Note that these year cohorts were created based on the prescription start date, but they can have end dates after that year. If you want to split the cohorts on yearly contributions see the next section.
yearCohorts()
is a function that is used to split the
contribution of a cohort into the different years that is spread across,
let’s see this simple example:
In this example we have an individual that has a cohort entry that starts on the ‘2010-05-01’ and ends on the ‘2012-06-12’ then its contributions will be split into three contributions:
So let’s use it in one example:
cdm$medications_year <- cdm$medications |>
yearCohorts(years = c(1990:1993), name = "medications_year")
settings(cdm$medications_year)
#> # A tibble: 8 × 7
#> cohort_definition_id cohort_name target_cohort_definition…¹ cdm_version
#> <int> <chr> <int> <chr>
#> 1 1 acetaminophen_1990 1 5.3
#> 2 2 diclofenac_1990 2 5.3
#> 3 3 acetaminophen_1991 1 5.3
#> 4 4 diclofenac_1991 2 5.3
#> 5 5 acetaminophen_1992 1 5.3
#> 6 6 diclofenac_1992 2 5.3
#> 7 7 acetaminophen_1993 1 5.3
#> 8 8 diclofenac_1993 2 5.3
#> # ℹ abbreviated name: ¹target_cohort_definition_id
#> # ℹ 3 more variables: vocabulary_version <chr>, year <int>,
#> # target_cohort_name <chr>
cohortCount(cdm$medications_year)
#> # A tibble: 8 × 3
#> cohort_definition_id number_records number_subjects
#> <int> <int> <int>
#> 1 1 200 191
#> 2 2 16 16
#> 3 3 196 191
#> 4 4 12 12
#> 5 5 201 194
#> 6 6 13 13
#> 7 7 211 207
#> 8 8 15 15
Note we could choose the years of interest and that invididuals.
Let’s look closer to one of the individuals
(person_id = 4383
) that has 6 records:
cdm$medications |>
filter(subject_id == 4383)
#> # Source: SQL [?? x 5]
#> # Database: DuckDB v1.0.0 [eburn@Windows 10 x64:R 4.2.1/C:\Users\eburn\AppData\Local\Temp\RtmpUtkMzn\file75f013dd2a2b.duckdb]
#> cohort_definition_id subject_id cohort_start_date cohort_end_date sex
#> <int> <int> <date> <date> <chr>
#> 1 1 4383 1990-12-20 1991-01-03 Male
#> 2 1 4383 1992-07-18 1992-08-22 Male
#> 3 1 4383 2004-05-21 2004-06-11 Male
#> 4 1 4383 1990-10-13 1990-10-27 Male
#> 5 1 4383 1971-02-06 1971-02-13 Male
#> 6 1 4383 2000-03-12 2000-03-19 Male
From the 6 records only 3 are within our period of interest
1990-1993
, there are two contributions that start and end
in the same year that’s why they are going to be unaltered and just
assigned to the year of interest. But one of the cohort entries starts
in 1990 and ends in 1991, then their contribution will be split into the
two years, so we expect to see 4 cohort contributions for this subject
(2 in 1990, 1 in 1991 and 1 in 1992):
cdm$medications_year |>
dplyr::filter(subject_id == 4383)
#> # Source: SQL [?? x 5]
#> # Database: DuckDB v1.0.0 [eburn@Windows 10 x64:R 4.2.1/C:\Users\eburn\AppData\Local\Temp\RtmpUtkMzn\file75f013dd2a2b.duckdb]

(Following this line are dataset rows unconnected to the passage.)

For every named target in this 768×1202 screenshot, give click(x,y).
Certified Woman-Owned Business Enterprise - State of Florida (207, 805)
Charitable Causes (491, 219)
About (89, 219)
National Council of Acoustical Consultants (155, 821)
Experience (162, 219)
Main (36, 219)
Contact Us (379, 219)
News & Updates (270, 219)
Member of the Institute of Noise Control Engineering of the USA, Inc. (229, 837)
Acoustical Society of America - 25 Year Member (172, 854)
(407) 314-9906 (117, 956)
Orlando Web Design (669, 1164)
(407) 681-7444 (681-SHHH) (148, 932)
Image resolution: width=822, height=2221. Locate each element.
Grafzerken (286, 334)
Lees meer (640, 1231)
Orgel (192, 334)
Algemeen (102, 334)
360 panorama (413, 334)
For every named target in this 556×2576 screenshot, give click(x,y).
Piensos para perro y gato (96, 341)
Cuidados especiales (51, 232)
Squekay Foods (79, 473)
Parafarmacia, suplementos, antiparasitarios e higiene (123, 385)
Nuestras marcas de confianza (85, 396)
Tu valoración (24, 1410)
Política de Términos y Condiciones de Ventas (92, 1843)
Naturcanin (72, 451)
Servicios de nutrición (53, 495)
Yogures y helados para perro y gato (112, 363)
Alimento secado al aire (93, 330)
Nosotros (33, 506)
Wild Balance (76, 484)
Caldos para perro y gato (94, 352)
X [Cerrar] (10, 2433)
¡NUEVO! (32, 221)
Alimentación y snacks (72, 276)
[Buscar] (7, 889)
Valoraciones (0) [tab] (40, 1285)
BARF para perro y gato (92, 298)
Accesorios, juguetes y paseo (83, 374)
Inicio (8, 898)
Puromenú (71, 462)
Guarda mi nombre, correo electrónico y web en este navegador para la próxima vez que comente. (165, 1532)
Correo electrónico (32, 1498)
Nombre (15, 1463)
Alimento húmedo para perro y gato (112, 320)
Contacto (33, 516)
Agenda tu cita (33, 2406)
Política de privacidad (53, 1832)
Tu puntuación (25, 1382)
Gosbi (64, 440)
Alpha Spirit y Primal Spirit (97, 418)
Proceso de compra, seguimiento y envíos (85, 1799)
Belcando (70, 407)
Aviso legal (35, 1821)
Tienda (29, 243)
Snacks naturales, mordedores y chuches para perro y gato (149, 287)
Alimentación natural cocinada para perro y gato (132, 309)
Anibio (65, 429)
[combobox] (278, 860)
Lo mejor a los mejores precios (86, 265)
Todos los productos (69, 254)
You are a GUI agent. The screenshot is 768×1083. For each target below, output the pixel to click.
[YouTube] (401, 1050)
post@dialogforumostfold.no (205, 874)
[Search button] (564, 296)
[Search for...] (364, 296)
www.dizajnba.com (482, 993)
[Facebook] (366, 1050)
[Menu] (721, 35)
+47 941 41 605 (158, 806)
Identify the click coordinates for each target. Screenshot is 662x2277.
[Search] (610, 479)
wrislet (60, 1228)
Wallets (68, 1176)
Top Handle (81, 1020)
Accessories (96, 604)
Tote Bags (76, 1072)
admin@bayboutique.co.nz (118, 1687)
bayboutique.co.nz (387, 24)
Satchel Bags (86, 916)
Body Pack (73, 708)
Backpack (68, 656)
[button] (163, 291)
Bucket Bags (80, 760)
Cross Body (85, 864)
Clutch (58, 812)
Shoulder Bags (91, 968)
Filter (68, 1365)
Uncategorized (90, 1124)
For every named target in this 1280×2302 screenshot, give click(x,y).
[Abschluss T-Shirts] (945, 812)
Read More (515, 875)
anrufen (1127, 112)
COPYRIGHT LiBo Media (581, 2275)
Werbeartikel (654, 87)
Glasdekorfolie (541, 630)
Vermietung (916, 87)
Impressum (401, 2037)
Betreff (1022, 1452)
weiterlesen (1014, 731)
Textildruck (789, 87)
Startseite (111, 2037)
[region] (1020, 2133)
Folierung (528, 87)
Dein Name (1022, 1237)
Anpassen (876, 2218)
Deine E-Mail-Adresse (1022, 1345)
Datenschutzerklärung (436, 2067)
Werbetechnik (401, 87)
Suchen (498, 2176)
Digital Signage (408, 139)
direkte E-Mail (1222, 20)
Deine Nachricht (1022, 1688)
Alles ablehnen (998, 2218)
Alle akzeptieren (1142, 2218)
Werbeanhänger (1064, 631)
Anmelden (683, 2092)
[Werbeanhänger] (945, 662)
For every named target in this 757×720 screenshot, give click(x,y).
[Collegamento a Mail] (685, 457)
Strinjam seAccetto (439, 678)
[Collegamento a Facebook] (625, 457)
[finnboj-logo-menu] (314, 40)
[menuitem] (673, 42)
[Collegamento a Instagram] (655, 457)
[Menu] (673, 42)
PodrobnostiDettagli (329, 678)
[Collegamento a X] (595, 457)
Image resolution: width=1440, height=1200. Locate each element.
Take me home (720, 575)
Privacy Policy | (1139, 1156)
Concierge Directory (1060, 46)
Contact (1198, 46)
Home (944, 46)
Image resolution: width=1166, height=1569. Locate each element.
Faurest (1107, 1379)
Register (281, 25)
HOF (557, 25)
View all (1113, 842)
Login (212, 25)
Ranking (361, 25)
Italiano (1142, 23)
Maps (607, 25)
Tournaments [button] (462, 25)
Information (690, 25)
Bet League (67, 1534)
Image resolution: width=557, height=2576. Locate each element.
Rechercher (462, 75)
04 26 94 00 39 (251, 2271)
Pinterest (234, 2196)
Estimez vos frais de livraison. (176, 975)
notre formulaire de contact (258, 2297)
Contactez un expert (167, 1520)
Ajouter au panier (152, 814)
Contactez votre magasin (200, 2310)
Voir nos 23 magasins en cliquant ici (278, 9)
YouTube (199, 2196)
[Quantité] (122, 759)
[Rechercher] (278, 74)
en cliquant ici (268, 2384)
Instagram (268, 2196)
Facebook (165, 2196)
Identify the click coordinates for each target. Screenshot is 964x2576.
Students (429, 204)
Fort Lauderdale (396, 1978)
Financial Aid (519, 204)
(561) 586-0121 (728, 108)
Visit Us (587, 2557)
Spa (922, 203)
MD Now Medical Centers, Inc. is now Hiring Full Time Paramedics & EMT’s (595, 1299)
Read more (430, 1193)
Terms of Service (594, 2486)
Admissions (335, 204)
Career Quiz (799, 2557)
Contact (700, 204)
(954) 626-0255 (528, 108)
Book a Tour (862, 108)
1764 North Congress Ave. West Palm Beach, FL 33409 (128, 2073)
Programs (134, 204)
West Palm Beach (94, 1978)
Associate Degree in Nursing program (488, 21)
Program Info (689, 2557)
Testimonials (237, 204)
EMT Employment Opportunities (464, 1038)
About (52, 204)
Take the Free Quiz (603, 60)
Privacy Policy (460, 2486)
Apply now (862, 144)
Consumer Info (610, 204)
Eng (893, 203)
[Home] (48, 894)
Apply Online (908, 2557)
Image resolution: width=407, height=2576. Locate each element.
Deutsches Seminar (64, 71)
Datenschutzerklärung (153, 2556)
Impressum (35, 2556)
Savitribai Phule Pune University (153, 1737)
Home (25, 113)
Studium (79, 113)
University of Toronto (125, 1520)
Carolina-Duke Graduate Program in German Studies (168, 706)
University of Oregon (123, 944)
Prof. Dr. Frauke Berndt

#> cohort_definition_id subject_id cohort_start_date cohort_end_date sex
#> <int> <int> <date> <date> <chr>
#> 1 1 4383 1990-12-20 1990-12-31 Male
#> 2 1 4383 1990-10-13 1990-10-27 Male
#> 3 3 4383 1991-01-01 1991-01-03 Male
#> 4 5 4383 1992-07-18 1992-08-22 Male
Let’s disconnect from our cdm object to finish.